課題一覧.
a. 寿司づくりについての文章で「スーパーの鮮魚コーナーを眺めるだけでは」から始まる段落を、主な内容を残して短くまとめてください。
b. 寿司づくりについての文章の「スーパーの鮮魚コーナーを眺め」から「しかも家族の正直な感想がダメージ直撃。」までを、「家族」を「友人たち」に置き換えて書き直してください。

魚を捌けるようになった私は、次なる欲望に取り憑かれた。
それは――「握ってみたい」だった。
にぎり寿司。
スーパーの鮮魚コーナーを眺めるだけではもう足りず、私はお米や酢のコーナーにまで足を踏み入れ、気づけば寿司モード全開。
きっと、店員さんからは「本格的すぎて怖い」と思われてたに違いない。
第一の壁:シャリ地獄
握り寿司の命とも言えるシャリ。
しかし、これが地獄の入り口だった。
研ぎ方、水加減、炊飯モード、蒸らし時間…
すべてYouTube先生の受け売りなのに、なぜか出来上がるのは「甘すぎる酢飯」や「硬すぎる米」。
しかも家族の正直な感想がダメージ直撃。
「ん?今日のは…酸っぱいね」
「前の方が美味しかった」
「これは…泥団子かな?」
ダメ出しの嵐に心がポッキリ折れかけた。

握りの練習、まるで粘土細工
動画で見る職人の手元は、まさに芸術。
でも、いざ自分が握ると――
・シャリが指にくっつく
・形が崩れる
・握りすぎてベチャッと潰れる
もう、これは「寿司」じゃなくて「握りこぶしの怪物」。

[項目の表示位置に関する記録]
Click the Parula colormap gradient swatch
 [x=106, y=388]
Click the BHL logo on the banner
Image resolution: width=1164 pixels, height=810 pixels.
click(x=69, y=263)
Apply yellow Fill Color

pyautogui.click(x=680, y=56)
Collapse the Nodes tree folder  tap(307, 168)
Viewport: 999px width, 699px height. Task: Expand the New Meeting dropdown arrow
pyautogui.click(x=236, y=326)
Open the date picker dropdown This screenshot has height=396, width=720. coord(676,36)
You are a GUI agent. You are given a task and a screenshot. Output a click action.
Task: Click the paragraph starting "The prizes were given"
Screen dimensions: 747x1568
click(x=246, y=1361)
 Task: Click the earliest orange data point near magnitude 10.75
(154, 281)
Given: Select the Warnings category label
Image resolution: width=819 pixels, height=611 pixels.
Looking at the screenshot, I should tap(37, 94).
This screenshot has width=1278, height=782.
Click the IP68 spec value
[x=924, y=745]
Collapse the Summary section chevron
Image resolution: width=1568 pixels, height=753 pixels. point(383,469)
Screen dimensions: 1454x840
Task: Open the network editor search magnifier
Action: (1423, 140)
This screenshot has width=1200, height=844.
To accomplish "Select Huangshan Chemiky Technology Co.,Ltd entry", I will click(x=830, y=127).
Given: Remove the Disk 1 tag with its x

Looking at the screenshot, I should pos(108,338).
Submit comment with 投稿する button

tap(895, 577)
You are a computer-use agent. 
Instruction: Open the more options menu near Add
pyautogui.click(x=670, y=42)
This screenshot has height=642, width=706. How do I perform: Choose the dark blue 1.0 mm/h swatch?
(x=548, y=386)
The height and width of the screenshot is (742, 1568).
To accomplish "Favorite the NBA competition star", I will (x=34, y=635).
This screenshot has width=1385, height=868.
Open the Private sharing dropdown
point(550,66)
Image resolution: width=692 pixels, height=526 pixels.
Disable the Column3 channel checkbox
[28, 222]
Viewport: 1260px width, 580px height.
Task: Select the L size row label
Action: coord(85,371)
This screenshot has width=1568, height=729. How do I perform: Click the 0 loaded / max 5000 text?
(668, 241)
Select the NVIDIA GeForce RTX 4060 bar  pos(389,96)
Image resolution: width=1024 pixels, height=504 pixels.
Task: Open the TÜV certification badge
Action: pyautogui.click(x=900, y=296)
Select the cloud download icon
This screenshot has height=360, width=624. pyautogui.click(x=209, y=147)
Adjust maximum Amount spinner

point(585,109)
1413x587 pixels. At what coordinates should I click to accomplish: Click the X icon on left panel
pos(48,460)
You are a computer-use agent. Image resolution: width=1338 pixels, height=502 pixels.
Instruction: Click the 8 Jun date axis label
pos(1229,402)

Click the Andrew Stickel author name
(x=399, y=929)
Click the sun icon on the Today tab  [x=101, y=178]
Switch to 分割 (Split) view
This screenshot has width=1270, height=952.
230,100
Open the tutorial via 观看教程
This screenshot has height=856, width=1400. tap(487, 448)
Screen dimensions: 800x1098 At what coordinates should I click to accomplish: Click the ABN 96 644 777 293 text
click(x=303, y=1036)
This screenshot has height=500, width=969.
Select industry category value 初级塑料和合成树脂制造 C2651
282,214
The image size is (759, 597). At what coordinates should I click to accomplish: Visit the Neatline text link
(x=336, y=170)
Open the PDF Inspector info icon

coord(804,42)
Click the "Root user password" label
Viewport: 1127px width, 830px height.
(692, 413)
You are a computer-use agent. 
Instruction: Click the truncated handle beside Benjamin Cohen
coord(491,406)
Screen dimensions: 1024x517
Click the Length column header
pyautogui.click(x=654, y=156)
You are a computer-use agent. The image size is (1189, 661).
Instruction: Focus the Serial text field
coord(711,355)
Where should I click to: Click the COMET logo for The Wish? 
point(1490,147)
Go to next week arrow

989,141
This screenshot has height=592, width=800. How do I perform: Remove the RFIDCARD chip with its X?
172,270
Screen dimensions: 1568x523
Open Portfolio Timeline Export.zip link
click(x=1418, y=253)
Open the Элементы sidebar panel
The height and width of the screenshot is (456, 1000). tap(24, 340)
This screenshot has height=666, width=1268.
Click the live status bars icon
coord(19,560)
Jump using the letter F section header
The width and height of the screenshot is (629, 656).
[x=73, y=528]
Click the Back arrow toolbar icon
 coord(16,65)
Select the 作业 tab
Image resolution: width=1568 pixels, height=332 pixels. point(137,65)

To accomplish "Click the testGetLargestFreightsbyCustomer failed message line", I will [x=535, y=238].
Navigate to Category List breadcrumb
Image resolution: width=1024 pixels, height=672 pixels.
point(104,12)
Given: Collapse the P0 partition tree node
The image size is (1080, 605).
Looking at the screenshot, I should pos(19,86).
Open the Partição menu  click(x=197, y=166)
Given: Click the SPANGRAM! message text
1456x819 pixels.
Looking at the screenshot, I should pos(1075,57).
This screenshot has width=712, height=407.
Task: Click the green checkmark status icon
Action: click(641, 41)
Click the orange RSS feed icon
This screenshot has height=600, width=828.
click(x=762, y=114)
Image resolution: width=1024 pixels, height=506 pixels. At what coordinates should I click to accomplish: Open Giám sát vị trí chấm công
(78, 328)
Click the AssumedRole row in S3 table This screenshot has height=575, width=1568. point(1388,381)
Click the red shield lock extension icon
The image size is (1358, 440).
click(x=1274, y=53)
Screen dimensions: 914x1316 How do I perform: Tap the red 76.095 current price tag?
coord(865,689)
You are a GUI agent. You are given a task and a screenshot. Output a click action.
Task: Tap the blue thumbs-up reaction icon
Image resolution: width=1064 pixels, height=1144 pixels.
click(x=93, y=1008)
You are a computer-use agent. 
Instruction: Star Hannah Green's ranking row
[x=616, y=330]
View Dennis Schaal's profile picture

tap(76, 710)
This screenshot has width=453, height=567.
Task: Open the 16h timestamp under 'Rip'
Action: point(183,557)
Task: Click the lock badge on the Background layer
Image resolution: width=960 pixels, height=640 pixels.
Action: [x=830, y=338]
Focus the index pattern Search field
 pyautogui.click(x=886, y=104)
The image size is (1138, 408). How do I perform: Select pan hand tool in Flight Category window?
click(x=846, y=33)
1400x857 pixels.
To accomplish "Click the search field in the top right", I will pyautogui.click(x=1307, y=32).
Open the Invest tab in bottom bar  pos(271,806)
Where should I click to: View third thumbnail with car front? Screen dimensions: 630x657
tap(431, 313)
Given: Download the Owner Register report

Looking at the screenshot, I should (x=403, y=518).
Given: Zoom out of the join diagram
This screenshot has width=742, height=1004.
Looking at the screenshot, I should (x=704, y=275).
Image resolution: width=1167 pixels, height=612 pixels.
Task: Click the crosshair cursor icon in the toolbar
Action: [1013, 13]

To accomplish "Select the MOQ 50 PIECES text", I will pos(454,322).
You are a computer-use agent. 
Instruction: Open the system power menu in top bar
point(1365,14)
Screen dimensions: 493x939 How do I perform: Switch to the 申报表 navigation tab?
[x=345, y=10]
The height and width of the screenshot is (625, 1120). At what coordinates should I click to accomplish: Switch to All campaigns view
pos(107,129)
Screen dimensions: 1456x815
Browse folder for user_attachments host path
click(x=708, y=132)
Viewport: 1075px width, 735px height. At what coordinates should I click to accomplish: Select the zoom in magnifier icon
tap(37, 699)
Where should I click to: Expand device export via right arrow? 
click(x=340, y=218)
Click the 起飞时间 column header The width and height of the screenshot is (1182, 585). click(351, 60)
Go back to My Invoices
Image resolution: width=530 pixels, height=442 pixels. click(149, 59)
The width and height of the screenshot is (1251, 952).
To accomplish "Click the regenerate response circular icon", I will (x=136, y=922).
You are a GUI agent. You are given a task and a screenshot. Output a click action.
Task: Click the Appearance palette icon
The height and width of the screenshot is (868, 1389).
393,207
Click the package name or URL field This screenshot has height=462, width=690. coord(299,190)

解答.
a. 鮮魚コーナーを見るだけでは満足できず、米や酢の売り場にも足を運ぶほど寿司づくりに夢中になった。

b.
スーパーの鮮魚コーナーを眺めるだけではもう足りず、私はお米や酢のコーナーにまで足を踏み入れ、気づけば寿司モード全開。
きっと、店員さんからは「本格的すぎて怖い」と思われてたに違いない。
第一の壁:シャリ地獄
握り寿司の命とも言えるシャリ。
しかし、これが地獄の入り口だった。
研ぎ方、水加減、炊飯モード、蒸らし時間…
すべてYouTube先生の受け売りなのに、なぜか出来上がるのは「甘すぎる酢飯」や「硬すぎる米」。
しかも友人たちの正直な感想がダメージ直撃。